* SOURCE EXTRACT

# # # #

Executive compensation consists of both cash and equity and is comprised of the following elements, each of which is described below:

 

 

Base salary;

 

Annual c ash incentive (AIC) bonus; and

 

Long-term e quity-based compensation (LTIC).

 

Each component of executive compensation is designed to accomplish one or more of the five compensation objectives described above. The total compensation for executives is structured so that a majority of the total earnings potential is derived from performance-based incentives to encourage management to adopt an ownership mentality and take appropriate risks. The elements of the executive compensation program are described in detail below.

 

The Human Resources and Compensation Committee believes that the percentage of an executive 's total compensation that is "at risk" should increase as the executive's responsibilities and ability to influence profits increase. For this reason, the percentage of executive officers' potential compensation that is based upon bonuses and stock plan awards is larger relative to other employees.

 

The Spartan Motors, Inc. Leadership Team Compensation Plan (the "LTC Plan") sets forth the framework for compensation of the Company's executive officers and other key employees, including each of the named executive officers shown in the tables below. The LTC Plan is intended to provide management with incentives to choose strategies and investments that maximize shareholder value, utilize a financial measurement consistent with the market's evaluation of Spartan Motors' performance, and communicate Spartan Motors' financial objectives in a clear and quantifiable manner. The Human Resources and Compensation Committee is responsible for annually reviewing the provisions of the LTC Plan and reviewing all payouts under the plan. The LTC Plan was adopted by the Board of Directors on April 6, 2015 and approved by shareholders on May 25, 2016.

# # # #

* WHAT TO WORK ON
1 > In the executive compensation passage, on what date did the Board of Directors adopt the LTC Plan?
2 > Continue the executive compensation passage after its final sentence, in the same formal style.

* DATASET EXCERPT
# # # #

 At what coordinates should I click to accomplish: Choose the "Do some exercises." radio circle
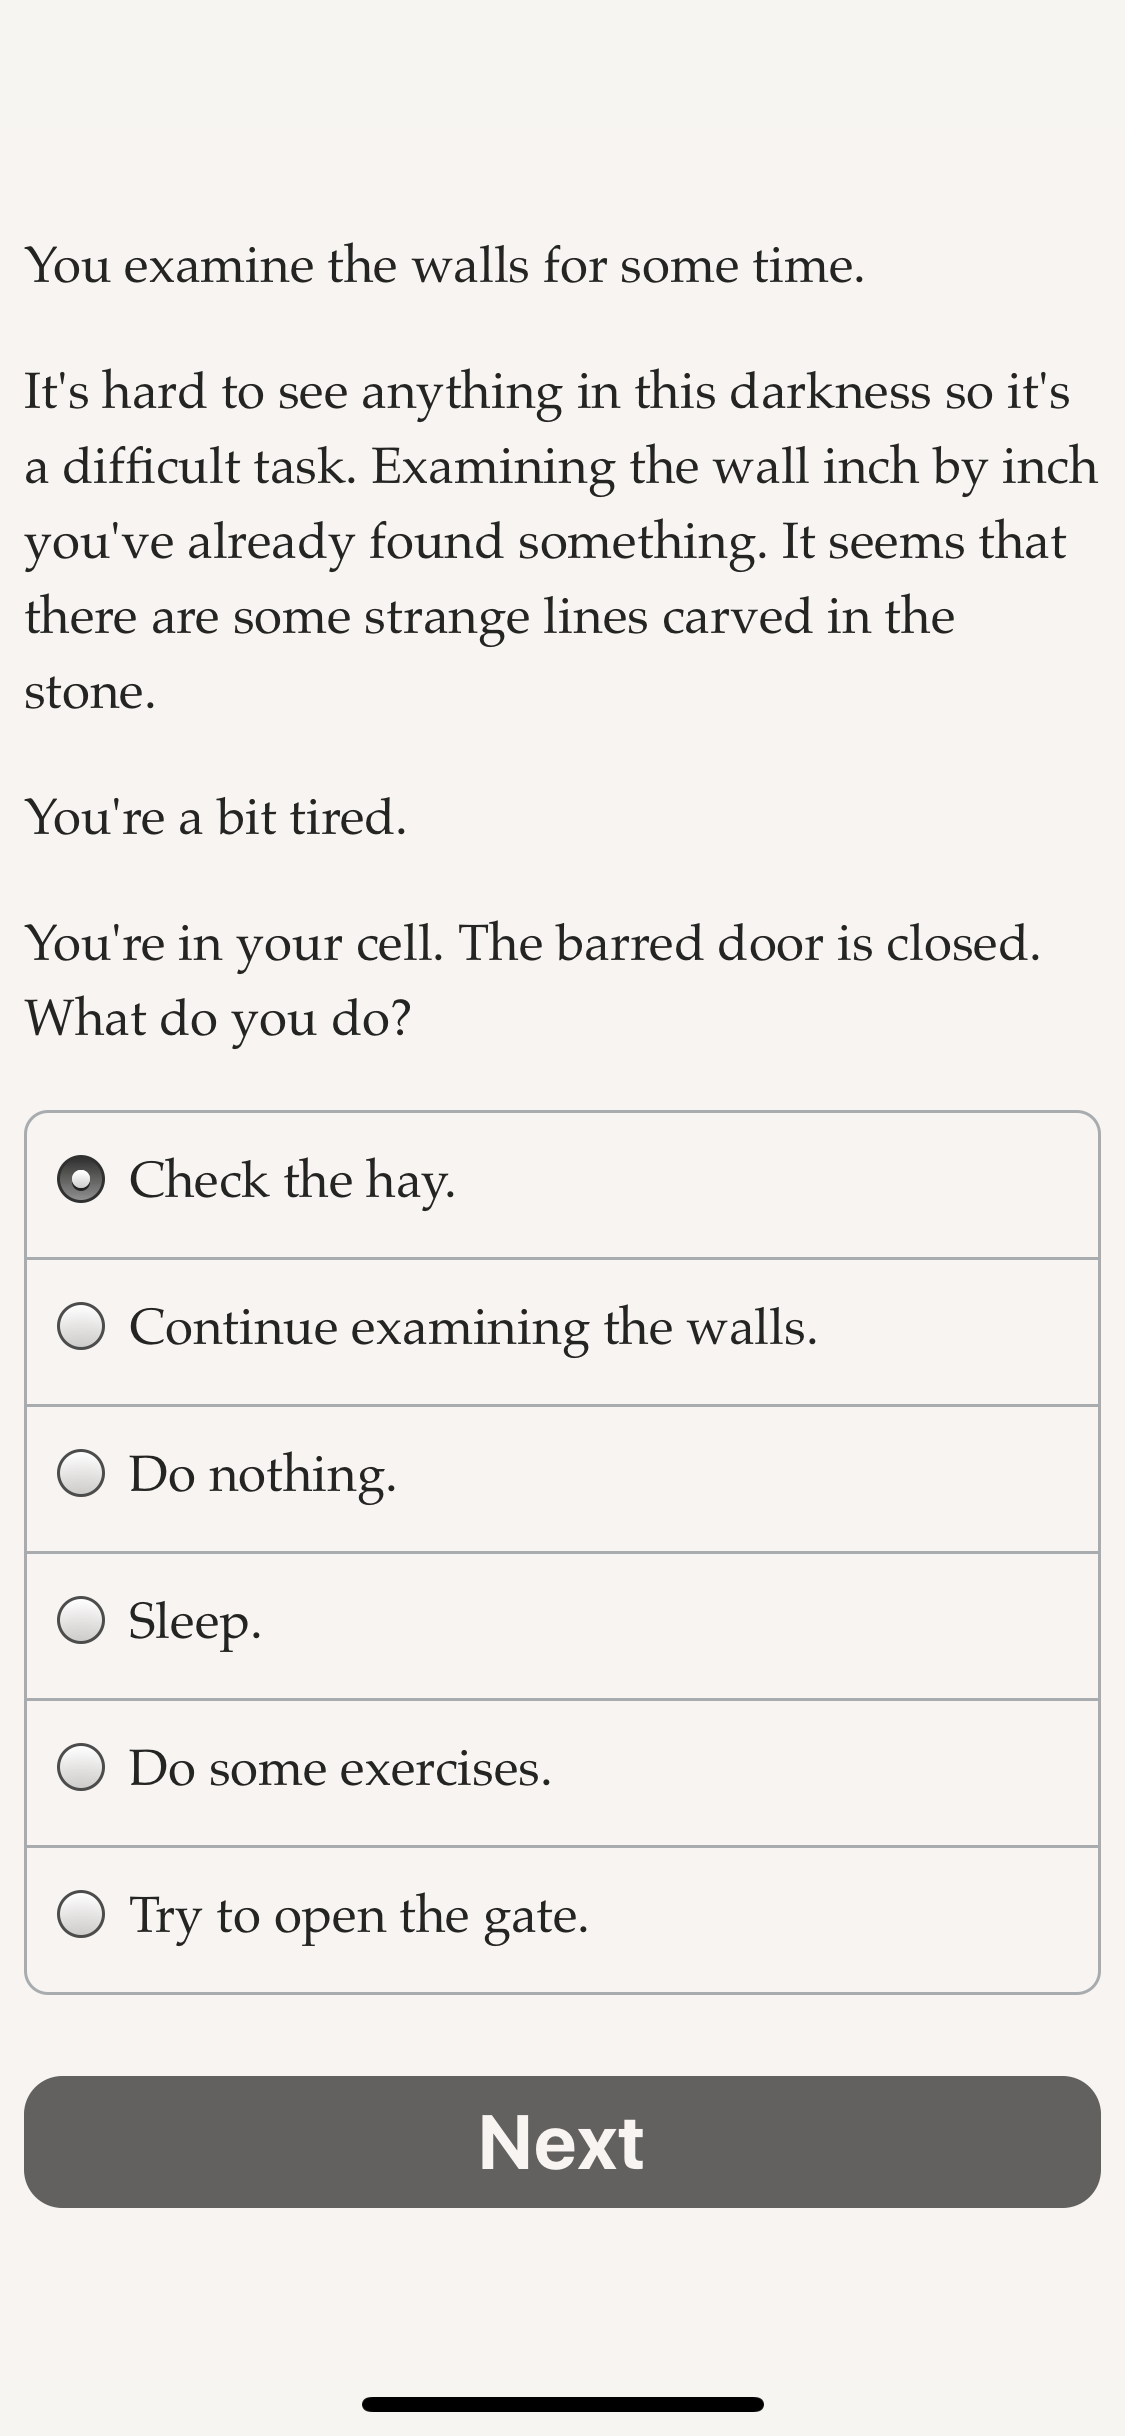click(x=81, y=1767)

# # # #

* RESPONSES TO THE EXERCISE
1 > April 6, 2015

2 >
- 14 -

 

 

Base Salary

 

Base salary is a fundamental component of the Company 's compensation system, and overall competitive salary levels are necessary to attract and retain well-qualified executives. The Company’s intention is to set base salary levels of its executive officers at median market rates, with the expectation that cash bonuses and equity based compensation will allow the executive to receive overall compensation that is at or above market rates, providing that certain performance objectives are met. The Human Resources and Compensation Committee determines recommended base salaries for executive officers by evaluating the responsibilities of the position, the experience of the individual, the performance of Spartan Motors, the performance of the individual, the competitive marketplace for similar management talent, and other relevant factors. The Committee does not give specific weight to any particular factor. Using these same factors, the Committee may recommend base salary adjustments on a periodic basis to maintain the desired levels of base salaries for Spartan Motors' executives. As stated above, total compensation for executives is structured so that a majority of the total earnings potential is derived from performance-based incentives to encourage management to adopt an ownership mentality.

 

In 2014 and 2016, Mercer was engaged to benchmark the salaries of the executive officers of Spartan Motors. Details regarding these benchmarking processes appear below under the heading "Human Resources and Compensation Committee Processes and Procedures; Participation of Management; Benchmarking Process." The Mercer benchmarking processes were completed in January of 2015 and December of 2016. Based on the results of these benchmarking processes and to align the salaries of our executive officers with median market rates, the annual base salary of Mr. Adams (our CEO) increased from $572,000 to $620,000 in April, 2016, to $645,000 in August, 2016, and to $665,000 in April, 2017. The annual base salary for Mr. Sohm (our CFO) increased from $250,000 to $300,000 in August, 2016, and to $320,000 in April, 2017. The annual base salaries of our other three NEOs did not change significantly from their prior levels.

 

The Board of Directors may increase the base salaries of our executive officers from time to time, and such increases may be made at any time (i.e., not just in conjunction with the Board's customary annual performance and compensation review).

 

Cash Incentive Bonuses

 

At the discretion of the Human Resources and Compensation Committee, any bonus payable under the LTC Plan may be paid in the form of the Company's common stock.

 

The LTC Plan provides an opportunity for our named executives to earn an annual cash bonus based upon achievement of the top priorities for business performance which can include key metrics. The LTC Plan requires management to annually revise the metrics and weightings based upon current business conditions and to obtain approval of the proposed framework from the Human Resources and Compensation Committee.

 

Each participant 's annual bonus is determined by multiplying (1) his or her target bonus percentage (which is determined separately for different categories of employees) by (2) a Bonus Multiplier (described below) by (3) the participant's annual salary.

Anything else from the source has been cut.